Stored data:

★ ★ ★ ★

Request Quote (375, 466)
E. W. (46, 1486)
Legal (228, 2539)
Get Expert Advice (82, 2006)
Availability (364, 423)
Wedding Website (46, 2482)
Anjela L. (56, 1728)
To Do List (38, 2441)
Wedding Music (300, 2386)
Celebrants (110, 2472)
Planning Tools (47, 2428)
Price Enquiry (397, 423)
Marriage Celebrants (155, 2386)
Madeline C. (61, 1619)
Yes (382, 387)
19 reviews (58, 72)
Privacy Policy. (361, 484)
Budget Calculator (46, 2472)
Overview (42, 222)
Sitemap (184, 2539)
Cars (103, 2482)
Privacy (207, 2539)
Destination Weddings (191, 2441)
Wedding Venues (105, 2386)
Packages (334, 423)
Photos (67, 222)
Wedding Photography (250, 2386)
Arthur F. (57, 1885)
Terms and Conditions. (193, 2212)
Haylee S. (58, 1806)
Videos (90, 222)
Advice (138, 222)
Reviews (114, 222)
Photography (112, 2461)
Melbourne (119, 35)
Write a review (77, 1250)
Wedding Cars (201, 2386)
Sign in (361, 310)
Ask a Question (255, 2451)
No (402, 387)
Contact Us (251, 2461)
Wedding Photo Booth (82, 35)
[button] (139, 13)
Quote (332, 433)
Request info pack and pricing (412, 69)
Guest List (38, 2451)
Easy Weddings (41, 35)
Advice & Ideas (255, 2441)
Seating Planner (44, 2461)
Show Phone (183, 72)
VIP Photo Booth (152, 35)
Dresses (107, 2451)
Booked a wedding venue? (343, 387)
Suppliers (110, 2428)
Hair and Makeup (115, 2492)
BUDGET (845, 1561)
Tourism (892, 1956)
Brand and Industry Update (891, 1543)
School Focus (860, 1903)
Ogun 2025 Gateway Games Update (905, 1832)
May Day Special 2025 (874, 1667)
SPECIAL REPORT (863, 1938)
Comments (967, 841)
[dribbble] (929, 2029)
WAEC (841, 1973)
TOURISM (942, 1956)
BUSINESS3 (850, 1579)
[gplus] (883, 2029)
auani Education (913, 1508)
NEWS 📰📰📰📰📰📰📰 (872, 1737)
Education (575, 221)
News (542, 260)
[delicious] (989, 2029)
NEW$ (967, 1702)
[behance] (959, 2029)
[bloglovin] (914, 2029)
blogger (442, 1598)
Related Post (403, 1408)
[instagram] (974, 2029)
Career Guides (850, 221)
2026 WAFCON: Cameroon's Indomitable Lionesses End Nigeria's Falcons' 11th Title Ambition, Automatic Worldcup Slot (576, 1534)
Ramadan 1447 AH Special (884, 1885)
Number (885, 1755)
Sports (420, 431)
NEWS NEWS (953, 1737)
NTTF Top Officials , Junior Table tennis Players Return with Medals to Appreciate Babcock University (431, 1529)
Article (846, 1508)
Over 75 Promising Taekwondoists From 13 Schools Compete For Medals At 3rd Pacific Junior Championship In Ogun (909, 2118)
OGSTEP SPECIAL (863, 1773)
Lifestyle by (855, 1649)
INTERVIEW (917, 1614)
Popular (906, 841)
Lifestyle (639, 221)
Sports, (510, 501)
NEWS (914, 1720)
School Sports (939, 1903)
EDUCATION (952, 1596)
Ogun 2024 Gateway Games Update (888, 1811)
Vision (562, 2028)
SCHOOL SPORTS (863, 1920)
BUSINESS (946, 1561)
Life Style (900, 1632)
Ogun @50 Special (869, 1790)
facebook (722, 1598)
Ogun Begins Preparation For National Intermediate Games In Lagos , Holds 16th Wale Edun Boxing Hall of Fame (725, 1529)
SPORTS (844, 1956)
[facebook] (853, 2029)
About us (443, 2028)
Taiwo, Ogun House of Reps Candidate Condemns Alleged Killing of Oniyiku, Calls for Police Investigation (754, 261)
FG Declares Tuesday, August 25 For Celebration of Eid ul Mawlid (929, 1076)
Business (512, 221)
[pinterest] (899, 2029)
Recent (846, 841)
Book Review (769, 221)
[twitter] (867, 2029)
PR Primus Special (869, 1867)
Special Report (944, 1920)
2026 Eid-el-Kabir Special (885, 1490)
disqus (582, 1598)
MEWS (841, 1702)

★ ★ ★ ★

### ABOUT THIS EXERCISE
Give all the entries again exactly; leave none out.

### SOLUTION TO THE PROBLEM
Request Quote (375, 466)
E. W. (46, 1486)
Legal (228, 2539)
Get Expert Advice (82, 2006)
Availability (364, 423)
Wedding Website (46, 2482)
Anjela L. (56, 1728)
To Do List (38, 2441)
Wedding Music (300, 2386)
Celebrants (110, 2472)
Planning Tools (47, 2428)
Price Enquiry (397, 423)
Marriage Celebrants (155, 2386)
Madeline C. (61, 1619)
Yes (382, 387)
19 reviews (58, 72)
Privacy Policy. (361, 484)
Budget Calculator (46, 2472)
Overview (42, 222)
Sitemap (184, 2539)
Cars (103, 2482)
Privacy (207, 2539)
Destination Weddings (191, 2441)
Wedding Venues (105, 2386)
Packages (334, 423)
Photos (67, 222)
Wedding Photography (250, 2386)
Arthur F. (57, 1885)
Terms and Conditions. (193, 2212)
Haylee S. (58, 1806)
Videos (90, 222)
Advice (138, 222)
Reviews (114, 222)
Photography (112, 2461)
Melbourne (119, 35)
Write a review (77, 1250)
Wedding Cars (201, 2386)
Sign in (361, 310)
Ask a Question (255, 2451)
No (402, 387)
Contact Us (251, 2461)
Wedding Photo Booth (82, 35)
[button] (139, 13)
Quote (332, 433)
Request info pack and pricing (412, 69)
Guest List (38, 2451)
Easy Weddings (41, 35)
Advice & Ideas (255, 2441)
Seating Planner (44, 2461)
Show Phone (183, 72)
VIP Photo Booth (152, 35)
Dresses (107, 2451)
Booked a wedding venue? (343, 387)
Suppliers (110, 2428)
Hair and Makeup (115, 2492)
BUDGET (845, 1561)
Tourism (892, 1956)
Brand and Industry Update (891, 1543)
School Focus (860, 1903)
Ogun 2025 Gateway Games Update (905, 1832)
May Day Special 2025 (874, 1667)
SPECIAL REPORT (863, 1938)
Comments (967, 841)
[dribbble] (929, 2029)
WAEC (841, 1973)
TOURISM (942, 1956)
BUSINESS3 (850, 1579)
[gplus] (883, 2029)
auani Education (913, 1508)
NEWS 📰📰📰📰📰📰📰 (872, 1737)
Education (575, 221)
News (542, 260)
[delicious] (989, 2029)
NEW$ (967, 1702)
[behance] (959, 2029)
[bloglovin] (914, 2029)
blogger (442, 1598)
Related Post (403, 1408)
[instagram] (974, 2029)
Career Guides (850, 221)
2026 WAFCON: Cameroon's Indomitable Lionesses End Nigeria's Falcons' 11th Title Ambition, Automatic Worldcup Slot (576, 1534)
Ramadan 1447 AH Special (884, 1885)
Number (885, 1755)
Sports (420, 431)
NEWS NEWS (953, 1737)
NTTF Top Officials , Junior Table tennis Players Return with Medals to Appreciate Babcock University (431, 1529)
Article (846, 1508)
Over 75 Promising Taekwondoists From 13 Schools Compete For Medals At 3rd Pacific Junior Championship In Ogun (909, 2118)
OGSTEP SPECIAL (863, 1773)
Lifestyle by (855, 1649)
INTERVIEW (917, 1614)
Popular (906, 841)
Lifestyle (639, 221)
Sports, (510, 501)
NEWS (914, 1720)
School Sports (939, 1903)
EDUCATION (952, 1596)
Ogun 2024 Gateway Games Update (888, 1811)
Vision (562, 2028)
SCHOOL SPORTS (863, 1920)
BUSINESS (946, 1561)
Life Style (900, 1632)
Ogun @50 Special (869, 1790)
facebook (722, 1598)
Ogun Begins Preparation For National Intermediate Games In Lagos , Holds 16th Wale Edun Boxing Hall of Fame (725, 1529)
SPORTS (844, 1956)
[facebook] (853, 2029)
About us (443, 2028)
Taiwo, Ogun House of Reps Candidate Condemns Alleged Killing of Oniyiku, Calls for Police Investigation (754, 261)
FG Declares Tuesday, August 25 For Celebration of Eid ul Mawlid (929, 1076)
Business (512, 221)
[pinterest] (899, 2029)
Recent (846, 841)
Book Review (769, 221)
[twitter] (867, 2029)
PR Primus Special (869, 1867)
Special Report (944, 1920)
2026 Eid-el-Kabir Special (885, 1490)
disqus (582, 1598)
MEWS (841, 1702)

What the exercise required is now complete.